» INPUT

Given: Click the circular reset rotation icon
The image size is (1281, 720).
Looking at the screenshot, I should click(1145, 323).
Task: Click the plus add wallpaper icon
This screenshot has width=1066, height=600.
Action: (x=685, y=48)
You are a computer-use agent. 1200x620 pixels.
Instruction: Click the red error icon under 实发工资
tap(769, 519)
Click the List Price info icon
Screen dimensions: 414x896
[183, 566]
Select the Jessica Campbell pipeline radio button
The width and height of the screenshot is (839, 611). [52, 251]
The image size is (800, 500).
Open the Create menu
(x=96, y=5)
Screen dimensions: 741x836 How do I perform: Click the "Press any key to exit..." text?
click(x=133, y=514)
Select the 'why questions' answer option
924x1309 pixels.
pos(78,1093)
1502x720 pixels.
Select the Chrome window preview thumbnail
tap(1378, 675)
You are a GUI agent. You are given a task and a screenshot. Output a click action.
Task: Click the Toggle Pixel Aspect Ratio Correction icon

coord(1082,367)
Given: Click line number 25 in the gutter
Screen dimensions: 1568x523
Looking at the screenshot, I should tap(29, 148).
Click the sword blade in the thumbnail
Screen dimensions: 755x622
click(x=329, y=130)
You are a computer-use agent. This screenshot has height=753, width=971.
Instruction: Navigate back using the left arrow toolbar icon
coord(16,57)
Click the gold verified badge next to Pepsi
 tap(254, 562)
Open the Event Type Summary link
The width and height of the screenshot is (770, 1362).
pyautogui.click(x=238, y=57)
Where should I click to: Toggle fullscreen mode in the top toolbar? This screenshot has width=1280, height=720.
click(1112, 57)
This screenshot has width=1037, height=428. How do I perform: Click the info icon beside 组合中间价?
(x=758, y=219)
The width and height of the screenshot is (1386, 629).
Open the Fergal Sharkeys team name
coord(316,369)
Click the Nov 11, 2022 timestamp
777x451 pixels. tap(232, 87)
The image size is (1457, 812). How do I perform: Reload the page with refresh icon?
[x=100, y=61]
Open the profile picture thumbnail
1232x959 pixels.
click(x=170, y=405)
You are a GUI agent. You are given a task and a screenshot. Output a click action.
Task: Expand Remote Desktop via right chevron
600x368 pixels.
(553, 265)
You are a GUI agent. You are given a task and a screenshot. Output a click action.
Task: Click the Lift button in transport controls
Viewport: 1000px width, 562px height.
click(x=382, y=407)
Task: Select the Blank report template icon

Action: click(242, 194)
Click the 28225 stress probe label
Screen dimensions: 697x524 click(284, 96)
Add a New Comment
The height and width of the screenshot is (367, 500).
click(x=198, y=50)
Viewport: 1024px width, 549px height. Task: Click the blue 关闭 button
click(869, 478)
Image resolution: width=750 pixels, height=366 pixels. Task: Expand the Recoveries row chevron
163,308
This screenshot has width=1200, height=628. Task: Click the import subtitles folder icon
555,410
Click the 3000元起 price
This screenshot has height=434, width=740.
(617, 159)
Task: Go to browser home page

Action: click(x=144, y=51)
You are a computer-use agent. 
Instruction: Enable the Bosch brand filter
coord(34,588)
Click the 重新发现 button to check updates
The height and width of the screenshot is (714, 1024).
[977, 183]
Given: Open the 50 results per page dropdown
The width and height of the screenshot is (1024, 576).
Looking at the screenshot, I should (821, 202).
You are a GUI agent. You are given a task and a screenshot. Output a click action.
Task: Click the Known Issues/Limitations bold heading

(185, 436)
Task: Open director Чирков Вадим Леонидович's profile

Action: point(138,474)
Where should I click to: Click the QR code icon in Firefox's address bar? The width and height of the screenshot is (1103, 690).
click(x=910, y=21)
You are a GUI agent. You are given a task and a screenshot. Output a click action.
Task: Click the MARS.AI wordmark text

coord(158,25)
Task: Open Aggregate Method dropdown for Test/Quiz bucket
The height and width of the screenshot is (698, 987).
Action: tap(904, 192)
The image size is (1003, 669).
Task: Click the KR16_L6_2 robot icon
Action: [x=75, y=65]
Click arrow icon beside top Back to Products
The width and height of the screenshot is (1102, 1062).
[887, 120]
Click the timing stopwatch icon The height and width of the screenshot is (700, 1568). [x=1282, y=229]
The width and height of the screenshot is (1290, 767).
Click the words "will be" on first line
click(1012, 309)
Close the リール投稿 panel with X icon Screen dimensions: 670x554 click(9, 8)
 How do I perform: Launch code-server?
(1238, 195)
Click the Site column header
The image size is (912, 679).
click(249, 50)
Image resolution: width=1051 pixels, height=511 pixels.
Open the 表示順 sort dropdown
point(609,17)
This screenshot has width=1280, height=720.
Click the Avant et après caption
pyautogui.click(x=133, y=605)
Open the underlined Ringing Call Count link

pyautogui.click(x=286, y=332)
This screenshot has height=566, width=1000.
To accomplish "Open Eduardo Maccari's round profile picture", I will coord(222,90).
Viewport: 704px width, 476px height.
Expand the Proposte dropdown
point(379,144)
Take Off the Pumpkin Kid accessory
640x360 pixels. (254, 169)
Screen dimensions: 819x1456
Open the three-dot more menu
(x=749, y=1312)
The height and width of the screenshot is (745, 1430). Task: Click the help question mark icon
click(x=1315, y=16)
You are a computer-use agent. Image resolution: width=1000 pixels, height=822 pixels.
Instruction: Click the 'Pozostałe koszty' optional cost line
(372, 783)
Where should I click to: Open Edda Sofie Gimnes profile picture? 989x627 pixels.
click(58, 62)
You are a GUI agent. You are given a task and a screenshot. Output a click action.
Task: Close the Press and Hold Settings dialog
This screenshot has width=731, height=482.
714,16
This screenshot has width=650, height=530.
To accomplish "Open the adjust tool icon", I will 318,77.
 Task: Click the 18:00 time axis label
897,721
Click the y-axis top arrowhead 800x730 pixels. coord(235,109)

» ASSIGNED TASK
Please transcribe the material line by line, exactly, from its opening line through the line that contains "1502x720 pixels.".

» YOUR SOLUTION
Given: Click the circular reset rotation icon
The image size is (1281, 720).
Looking at the screenshot, I should click(1145, 323).
Task: Click the plus add wallpaper icon
This screenshot has width=1066, height=600.
Action: (x=685, y=48)
You are a computer-use agent. 1200x620 pixels.
Instruction: Click the red error icon under 实发工资
tap(769, 519)
Click the List Price info icon
Screen dimensions: 414x896
[183, 566]
Select the Jessica Campbell pipeline radio button
The width and height of the screenshot is (839, 611). [52, 251]
The image size is (800, 500).
Open the Create menu
(x=96, y=5)
Screen dimensions: 741x836 How do I perform: Click the "Press any key to exit..." text?
click(x=133, y=514)
Select the 'why questions' answer option
924x1309 pixels.
pos(78,1093)
1502x720 pixels.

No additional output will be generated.